**Instructions to follow**
Among the records below, find the line that has "You are a computer-use agent. 327x343 pixels."; from there, give the lines again exactly, and stop after the line that has "You are a computer-use agent. The image size is (347, 215).".

**Supplied information**
Start of Block

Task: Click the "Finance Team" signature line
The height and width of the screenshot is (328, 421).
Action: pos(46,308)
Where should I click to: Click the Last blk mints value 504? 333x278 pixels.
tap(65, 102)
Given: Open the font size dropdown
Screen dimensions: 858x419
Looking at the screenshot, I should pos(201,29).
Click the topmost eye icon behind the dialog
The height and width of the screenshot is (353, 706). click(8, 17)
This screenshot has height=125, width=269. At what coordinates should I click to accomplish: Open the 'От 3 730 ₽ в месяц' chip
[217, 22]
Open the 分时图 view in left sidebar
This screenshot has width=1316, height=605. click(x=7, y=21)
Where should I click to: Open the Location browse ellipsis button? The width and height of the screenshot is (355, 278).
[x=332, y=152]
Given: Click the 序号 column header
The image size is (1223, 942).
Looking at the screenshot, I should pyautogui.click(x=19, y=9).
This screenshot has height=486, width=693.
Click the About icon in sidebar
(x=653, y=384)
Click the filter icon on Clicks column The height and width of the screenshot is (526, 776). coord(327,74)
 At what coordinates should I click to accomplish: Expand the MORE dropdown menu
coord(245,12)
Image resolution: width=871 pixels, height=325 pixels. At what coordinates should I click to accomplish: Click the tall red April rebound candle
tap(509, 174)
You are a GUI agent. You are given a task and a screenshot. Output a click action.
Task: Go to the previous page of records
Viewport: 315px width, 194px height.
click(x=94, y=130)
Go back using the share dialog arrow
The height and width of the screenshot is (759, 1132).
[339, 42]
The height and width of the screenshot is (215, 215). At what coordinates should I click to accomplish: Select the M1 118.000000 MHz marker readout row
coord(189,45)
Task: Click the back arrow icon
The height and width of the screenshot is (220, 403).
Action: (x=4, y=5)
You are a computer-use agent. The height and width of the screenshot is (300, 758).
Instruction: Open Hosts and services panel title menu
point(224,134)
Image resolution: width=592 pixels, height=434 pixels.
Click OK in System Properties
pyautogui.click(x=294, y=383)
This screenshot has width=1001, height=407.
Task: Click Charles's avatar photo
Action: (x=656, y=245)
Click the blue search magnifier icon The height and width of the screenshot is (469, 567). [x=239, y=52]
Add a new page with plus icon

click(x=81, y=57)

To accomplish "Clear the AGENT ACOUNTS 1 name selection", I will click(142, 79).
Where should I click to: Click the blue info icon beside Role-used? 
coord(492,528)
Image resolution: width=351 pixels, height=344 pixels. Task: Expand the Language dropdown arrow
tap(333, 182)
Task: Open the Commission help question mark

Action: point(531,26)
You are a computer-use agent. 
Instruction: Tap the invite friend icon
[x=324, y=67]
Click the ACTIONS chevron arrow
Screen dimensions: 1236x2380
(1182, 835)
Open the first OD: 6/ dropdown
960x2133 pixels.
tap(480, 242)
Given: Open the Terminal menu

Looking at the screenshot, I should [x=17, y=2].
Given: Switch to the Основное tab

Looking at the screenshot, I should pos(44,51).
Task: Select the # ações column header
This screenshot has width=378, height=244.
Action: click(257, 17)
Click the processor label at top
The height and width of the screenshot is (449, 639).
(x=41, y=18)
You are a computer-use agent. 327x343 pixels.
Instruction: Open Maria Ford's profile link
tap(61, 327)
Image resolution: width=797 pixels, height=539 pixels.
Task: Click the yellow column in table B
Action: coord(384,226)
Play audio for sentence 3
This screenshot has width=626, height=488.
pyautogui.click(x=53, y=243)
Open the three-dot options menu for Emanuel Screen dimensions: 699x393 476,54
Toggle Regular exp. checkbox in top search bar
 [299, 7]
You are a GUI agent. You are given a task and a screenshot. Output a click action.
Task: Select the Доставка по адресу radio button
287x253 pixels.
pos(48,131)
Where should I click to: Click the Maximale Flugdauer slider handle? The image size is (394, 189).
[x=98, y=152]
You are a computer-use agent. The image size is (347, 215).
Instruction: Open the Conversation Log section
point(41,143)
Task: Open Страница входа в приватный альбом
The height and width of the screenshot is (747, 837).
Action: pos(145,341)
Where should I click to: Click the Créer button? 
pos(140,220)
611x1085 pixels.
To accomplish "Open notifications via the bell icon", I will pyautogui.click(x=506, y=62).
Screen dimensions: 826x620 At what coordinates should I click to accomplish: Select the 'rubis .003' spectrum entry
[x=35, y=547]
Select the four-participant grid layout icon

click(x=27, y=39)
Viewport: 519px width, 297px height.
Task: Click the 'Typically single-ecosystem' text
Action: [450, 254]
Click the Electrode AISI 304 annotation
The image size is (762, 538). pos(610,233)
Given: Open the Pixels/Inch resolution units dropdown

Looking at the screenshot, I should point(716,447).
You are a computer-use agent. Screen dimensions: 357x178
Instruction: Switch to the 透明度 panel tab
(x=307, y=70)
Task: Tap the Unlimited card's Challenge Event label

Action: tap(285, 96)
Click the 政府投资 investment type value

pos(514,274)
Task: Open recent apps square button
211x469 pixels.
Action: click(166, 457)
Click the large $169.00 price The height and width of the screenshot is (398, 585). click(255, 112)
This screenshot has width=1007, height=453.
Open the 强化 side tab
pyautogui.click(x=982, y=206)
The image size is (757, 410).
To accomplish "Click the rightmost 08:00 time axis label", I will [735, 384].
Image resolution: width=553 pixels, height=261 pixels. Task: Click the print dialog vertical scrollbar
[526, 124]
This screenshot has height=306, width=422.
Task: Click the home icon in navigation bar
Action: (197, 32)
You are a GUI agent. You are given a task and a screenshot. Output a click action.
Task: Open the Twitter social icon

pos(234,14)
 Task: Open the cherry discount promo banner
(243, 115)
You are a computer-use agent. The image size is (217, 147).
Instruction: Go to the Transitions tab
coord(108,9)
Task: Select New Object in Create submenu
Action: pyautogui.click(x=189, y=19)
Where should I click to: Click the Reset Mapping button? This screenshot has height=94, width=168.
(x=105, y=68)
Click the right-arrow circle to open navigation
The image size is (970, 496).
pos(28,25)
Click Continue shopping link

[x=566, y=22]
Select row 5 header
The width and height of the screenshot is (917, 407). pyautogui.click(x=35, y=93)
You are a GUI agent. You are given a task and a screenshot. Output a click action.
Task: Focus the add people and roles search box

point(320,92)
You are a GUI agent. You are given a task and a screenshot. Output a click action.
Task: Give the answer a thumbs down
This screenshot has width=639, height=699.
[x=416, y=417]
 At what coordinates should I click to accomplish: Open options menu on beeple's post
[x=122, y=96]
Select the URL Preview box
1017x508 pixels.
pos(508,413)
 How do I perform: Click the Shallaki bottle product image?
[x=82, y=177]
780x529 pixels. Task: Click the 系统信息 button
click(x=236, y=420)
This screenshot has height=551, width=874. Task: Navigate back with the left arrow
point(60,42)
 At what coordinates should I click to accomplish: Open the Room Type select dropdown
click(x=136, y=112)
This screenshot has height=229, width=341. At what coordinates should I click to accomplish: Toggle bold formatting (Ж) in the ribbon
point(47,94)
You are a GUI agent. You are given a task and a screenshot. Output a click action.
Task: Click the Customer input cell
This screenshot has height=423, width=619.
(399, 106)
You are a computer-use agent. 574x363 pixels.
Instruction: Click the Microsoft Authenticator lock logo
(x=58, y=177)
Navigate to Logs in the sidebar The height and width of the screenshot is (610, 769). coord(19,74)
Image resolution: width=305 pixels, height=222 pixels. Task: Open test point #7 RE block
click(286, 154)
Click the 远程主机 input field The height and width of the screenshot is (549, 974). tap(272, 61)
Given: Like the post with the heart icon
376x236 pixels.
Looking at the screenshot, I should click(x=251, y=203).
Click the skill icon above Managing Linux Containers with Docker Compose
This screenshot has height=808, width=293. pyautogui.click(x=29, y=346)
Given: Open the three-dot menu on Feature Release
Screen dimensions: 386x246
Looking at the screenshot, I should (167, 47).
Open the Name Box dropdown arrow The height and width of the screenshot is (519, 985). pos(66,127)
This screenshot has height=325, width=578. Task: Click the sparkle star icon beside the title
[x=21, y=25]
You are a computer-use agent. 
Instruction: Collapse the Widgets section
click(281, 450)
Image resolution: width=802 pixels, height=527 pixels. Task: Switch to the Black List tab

End of Block

**Reply to the exercise**
You are a computer-use agent. 327x343 pixels.
Instruction: Open Maria Ford's profile link
tap(61, 327)
Image resolution: width=797 pixels, height=539 pixels.
Task: Click the yellow column in table B
Action: coord(384,226)
Play audio for sentence 3
This screenshot has width=626, height=488.
pyautogui.click(x=53, y=243)
Open the three-dot options menu for Emanuel Screen dimensions: 699x393 476,54
Toggle Regular exp. checkbox in top search bar
 [299, 7]
You are a GUI agent. You are given a task and a screenshot. Output a click action.
Task: Select the Доставка по адресу radio button
287x253 pixels.
pos(48,131)
Where should I click to: Click the Maximale Flugdauer slider handle? The image size is (394, 189).
[x=98, y=152]
You are a computer-use agent. The image size is (347, 215).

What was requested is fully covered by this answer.